On the other hand, deepening U.S. military involvement and narrowing Washington’s political breadth could put Gulf states in a complicated position, making them more dependent on U.S. security assistance but more wary of relying on a single patron. This dynamic could lead to new patterns of conditional alignment, with Gulf capitals cooperating militarily with the United States but expanding their economic and diplomatic options to avoid overdependence.
But the most profound changes may not be military or economic. From a strategic perspective, it could be cultural. For decades, Gulf states have prioritized stability, modernization, and prudent geopolitical strategies. If regional wars drag on, that model could collapse. It may be forced to make painful trade-offs between security imperatives and development ambitions, between diplomatic flexibility and alliance discipline, between the desire to avoid escalation and the realities of living next door.

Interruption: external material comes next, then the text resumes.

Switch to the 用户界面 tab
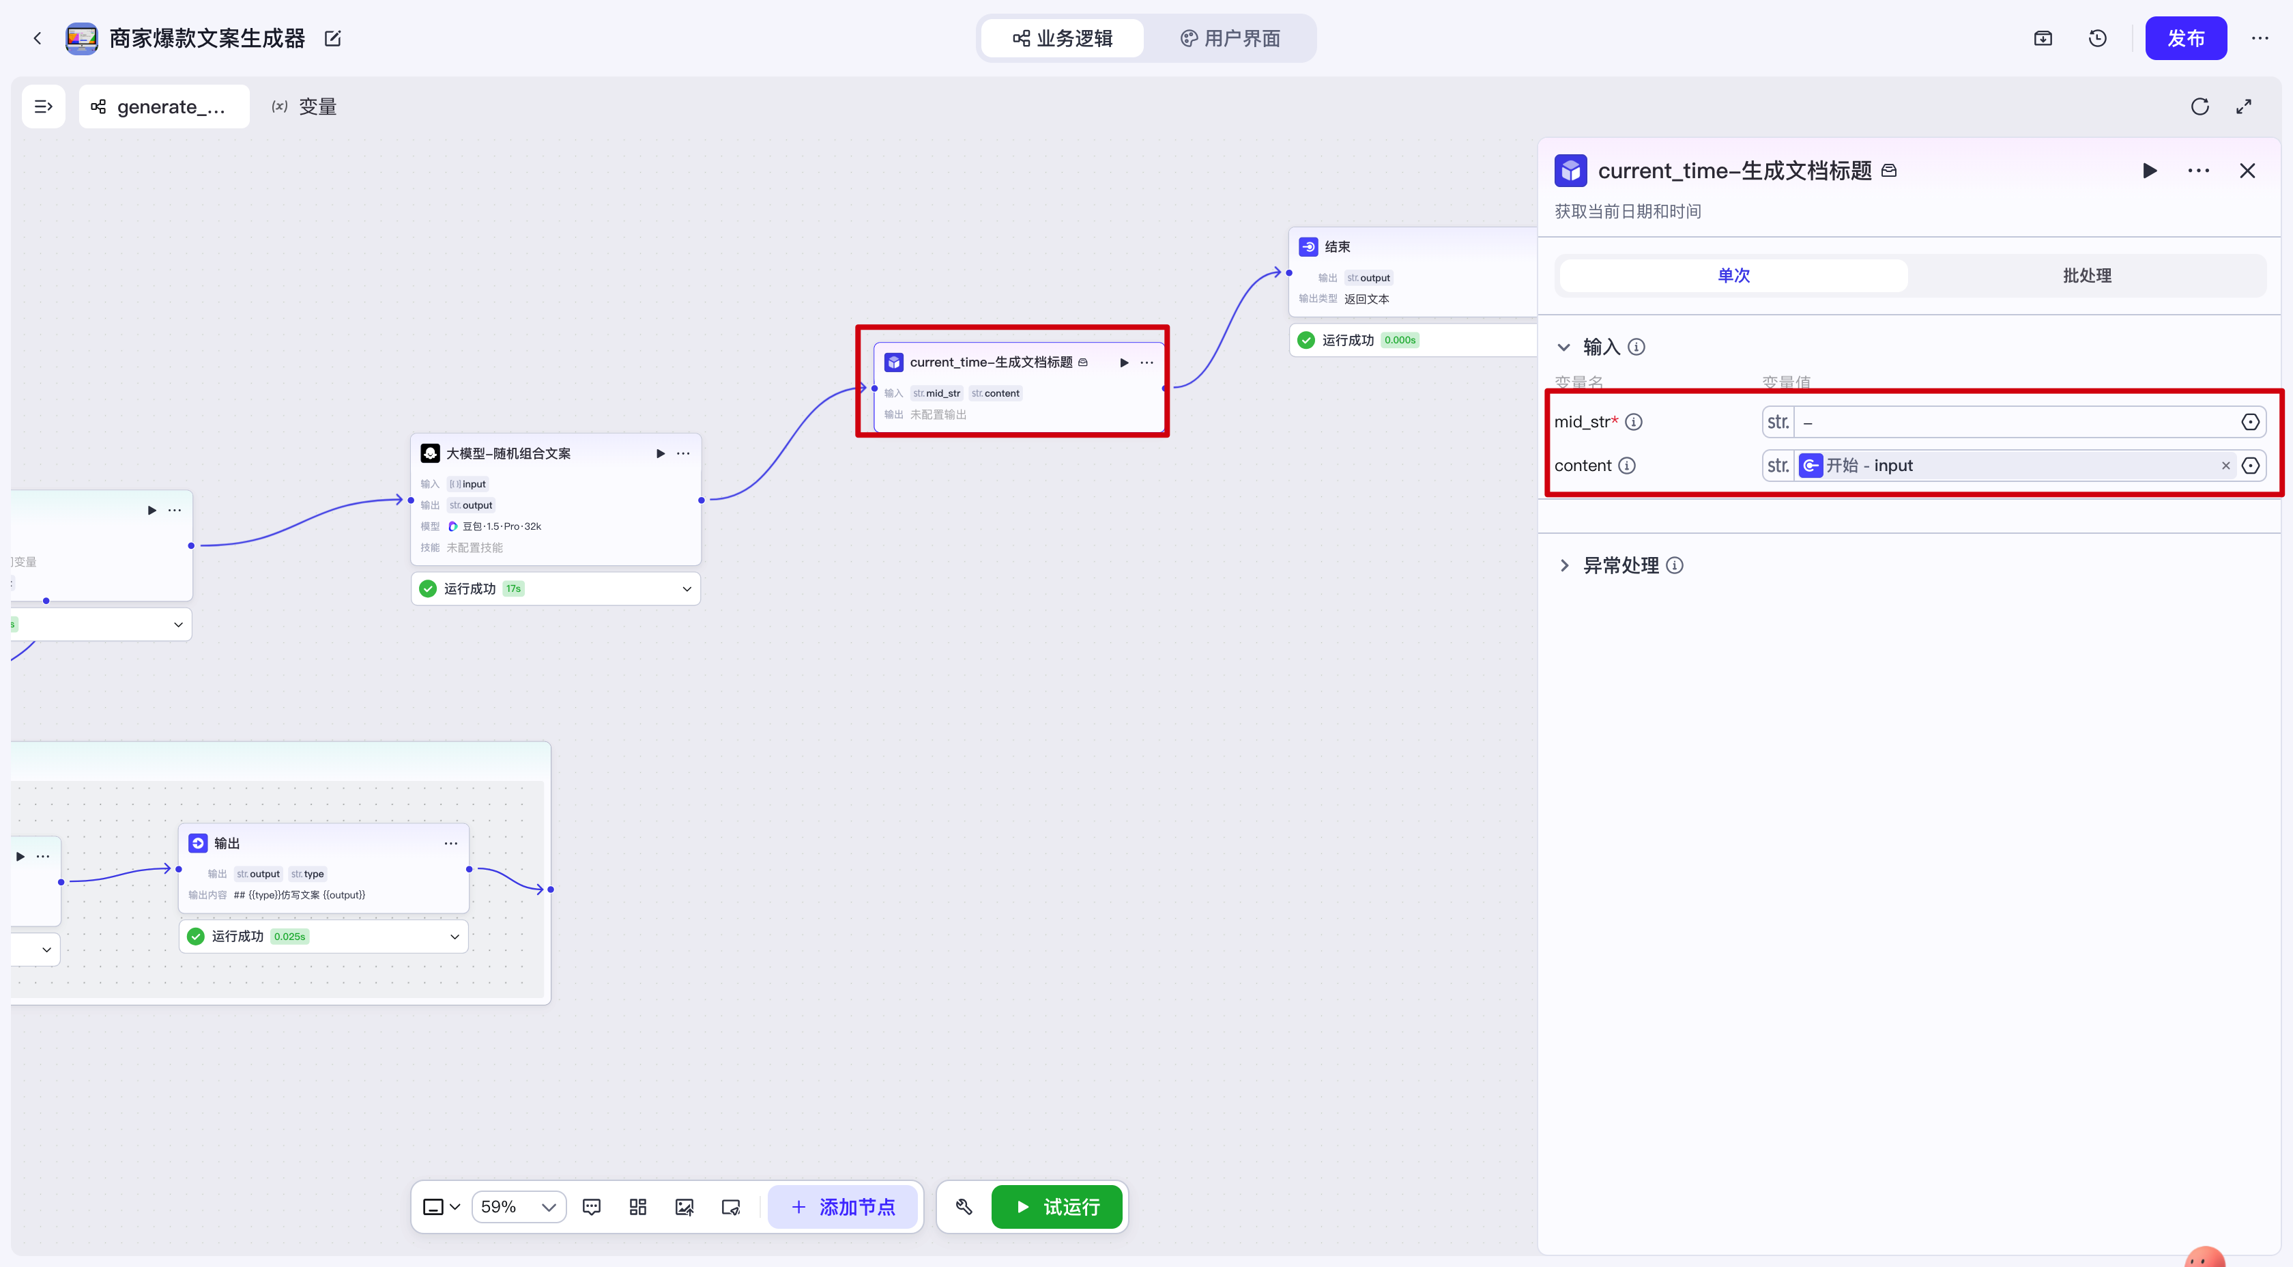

That’s why the Gulf feels like it’s at a crossroads right now. It could become a front line in a long-term great power conflict, or it could leverage the diplomatic capital it has built to foster détente while strengthening its defense resilience. In any case, the outcome will not only shape security thinking in the Gulf. It could affect the region’s entire political structure for years, perhaps decades, to come.
The views expressed in this article are the author’s own and do not necessarily reflect the editorial stance of Al Jazeera.